### Problem to solve
Reproduce the part of the MidSTAR-1 passage starting at "The M-Systems Disk-on-Chip" and ending at "the MidSTAR line.", without changing a word.

___ Passage

MidSTAR-1 has three interior shelves which provide area inside the satellite for mounting of components and payloads. Their locations are determined by the dimensions of the payloads and components. These can be varied in future implementations of the MidSTAR model, if necessary, as long as the structure remains within the center of gravity requirements.
The load-bearing structure of the octagon consists of the top and bottom decks, connected at the eight corners by stringers. The side panels of the spacecraft are 1/8" aluminum panels mounted to the stringers with #10 bolts.

== Command and Data Handling (C&DH) ==

The mission of the Command and Data Handling System (C&DH) is to receive and execute commands; collect, store, and transmit house-keeping data; and support the onboard payloads. The flight computer is designed to control the satellite and manage telemetry and experiment data for a minimum of two years.

The C&DH system consists of a custom-modified MIP405-3X single board computer which included (i) 133 MHz PowerPC processor; (ii) 128 MB ECC; (iii) 4 RS-232 asynchronous serial ports; (iv) 1 Ethernet Port; (v) a PC/104 bus; (vi) a PC/104+ bus; and, (vi) a 202-D384-X Disc on Chip providing 384 MB of secondary storage. The computer board is supported by an ESCC-104 Synchronous Serial Card with 2 synchronous serial ports, and an EMM-8M-XT Serial Expansion Card with 8 RS-232/422/485 asynchronous serial ports and 8 digital I/O channels. A modified I0485 data acquisition board provides 22 analog telemetry channels and 32 digital I/O channels.

The decision to use the PowerPC based MIP405 over an x86 based board was based solely on the low power consumption of the board combined with the feature set. The choice was limited to x86, PowerPC, and ARM processor architectures because of a program decision to use the Linux operating system. The MIP405 integrates Ethernet, serial ports, and Disk-on-Chip interface on a single board while providing 128 MB of ECC memory and a powerful processor for under 2 watts. The closest x86 based system with comparable features found consumed 5 watts of power.

The M-Systems Disk-on-Chip was chosen because it was the de facto standard flash memory harddisk replacement. Flash memory was chosen over a traditional hard disk to increase reliability and reduce power. The 384 MB version was chosen to provide the storage required for the operating system and still maintain adequate margin.

The Diamond Systems Emerald-MM-8 was chosen for the asynchronous serial board based on its innate flexibility with any of the 8 ports capable of being configured as RS-232, RS-422, RS-485.

RMV's IO485 data acquisition and control board was chosen for the distributed telemetry system because of built-in support for daisy chaining and handling a large number of boards. The integrated expandability is fundamental to addressing future telemetry issues in later versions of the MidSTAR line.

The C&DH uses the Linux operating system with a 2.4 series kernel. To create an open software architecture the IP protocol stack was chosen to provide inter process, intra-satellite, and satellite-ground communications. This allowed programs created at different facilities on different hardware to be integrated with minimum difficulty.

All internal and external communications use internet protocols. TCP is used for all internal satellite communications; UDP or MDP is used on the uplink and downlink.

______
___ Provided information

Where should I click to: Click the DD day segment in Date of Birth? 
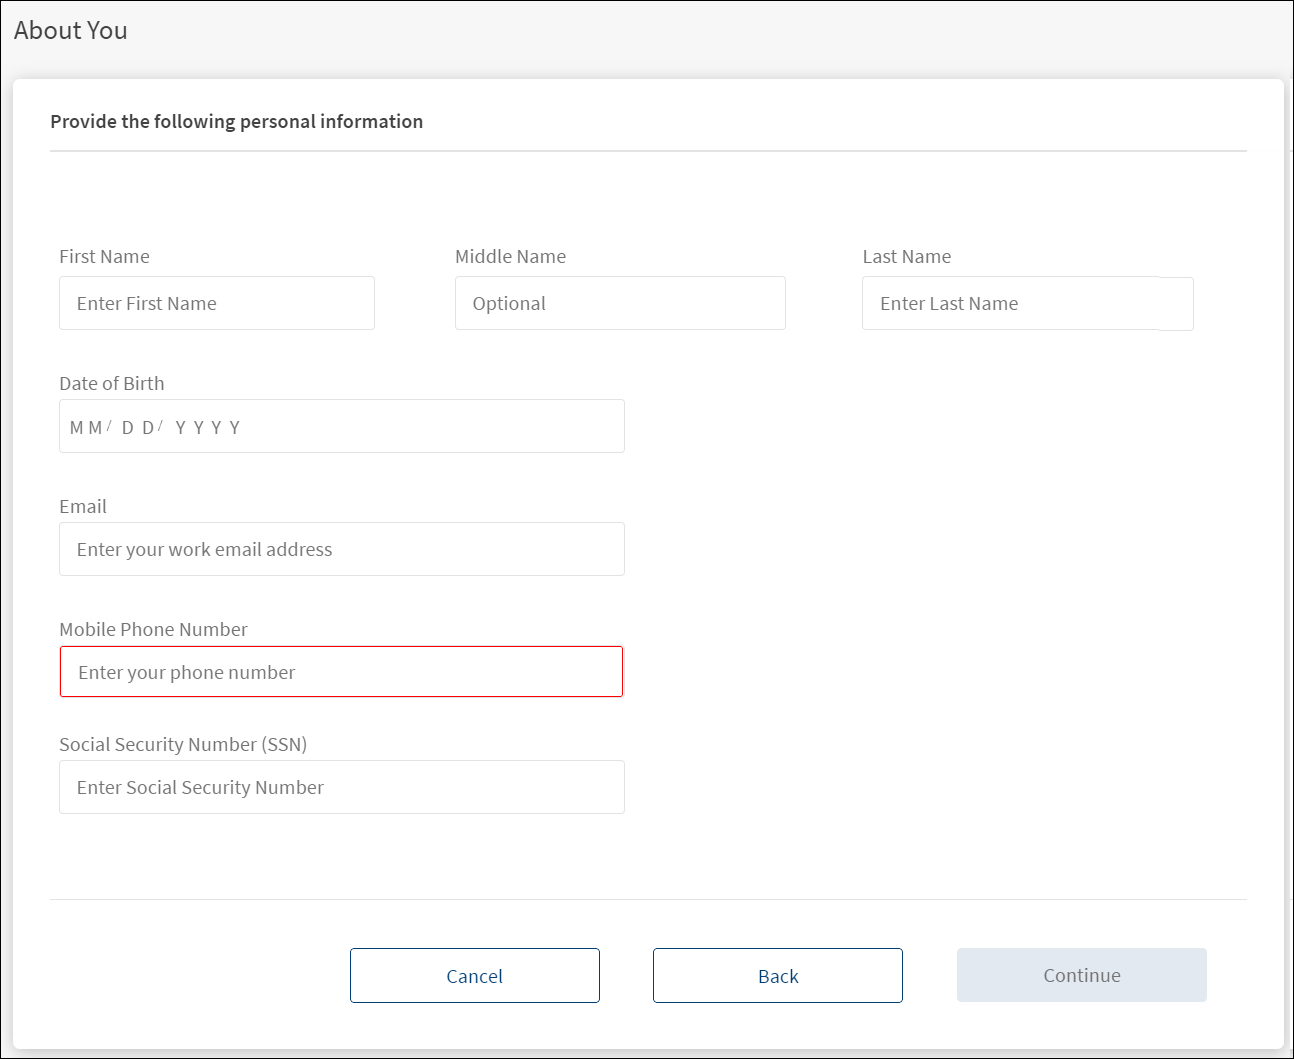[138, 428]
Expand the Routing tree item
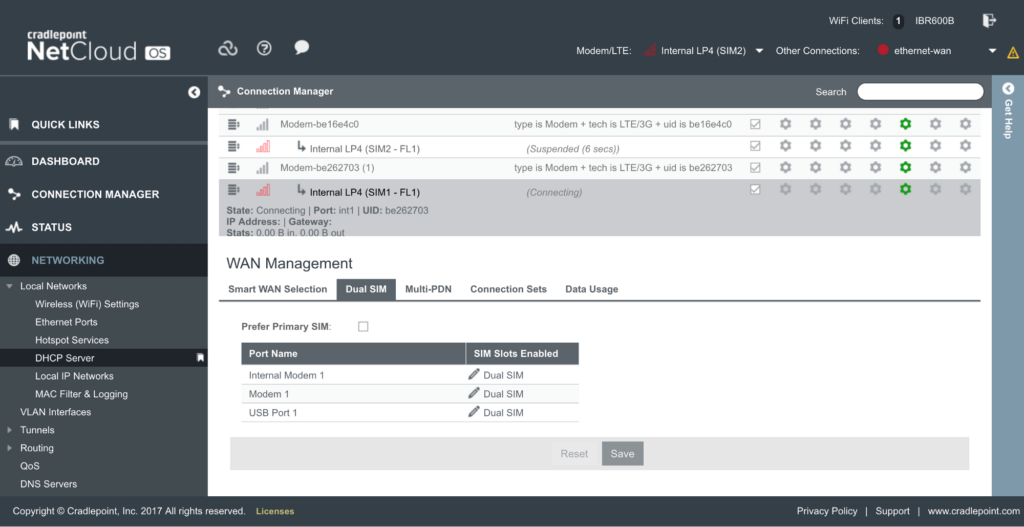Viewport: 1024px width, 527px height. pos(10,448)
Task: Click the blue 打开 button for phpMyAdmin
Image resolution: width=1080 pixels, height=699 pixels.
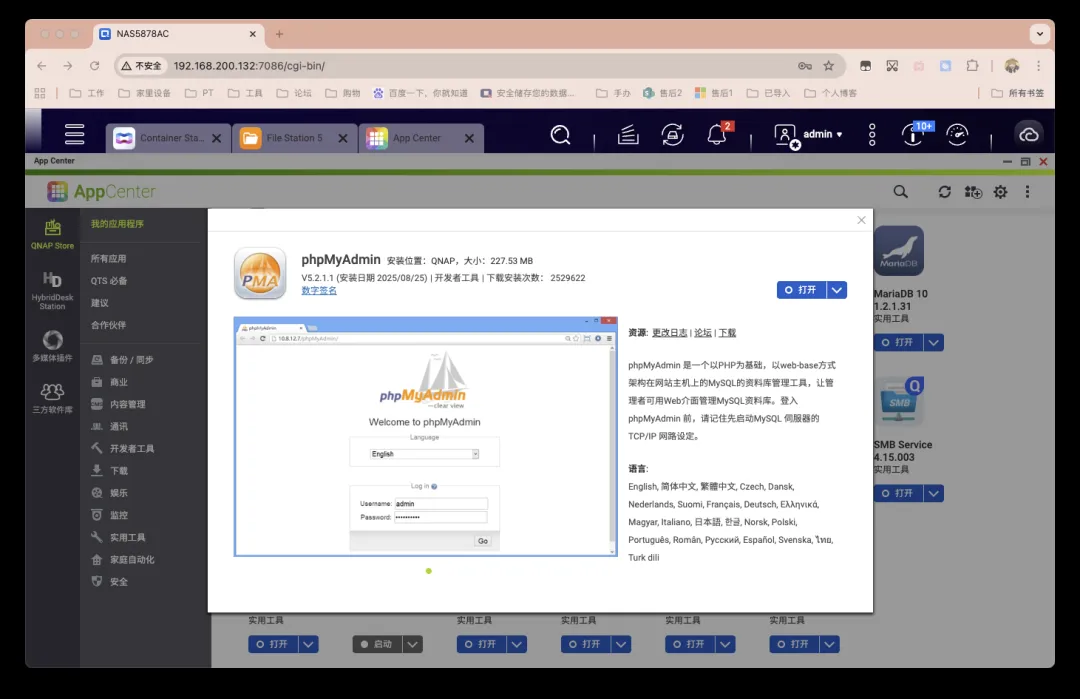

______

### Problem solution
The M-Systems Disk-on-Chip was chosen because it was the de facto standard flash memory harddisk replacement. Flash memory was chosen over a traditional hard disk to increase reliability and reduce power. The 384 MB version was chosen to provide the storage required for the operating system and still maintain adequate margin.

The Diamond Systems Emerald-MM-8 was chosen for the asynchronous serial board based on its innate flexibility with any of the 8 ports capable of being configured as RS-232, RS-422, RS-485.

RMV's IO485 data acquisition and control board was chosen for the distributed telemetry system because of built-in support for daisy chaining and handling a large number of boards. The integrated expandability is fundamental to addressing future telemetry issues in later versions of the MidSTAR line.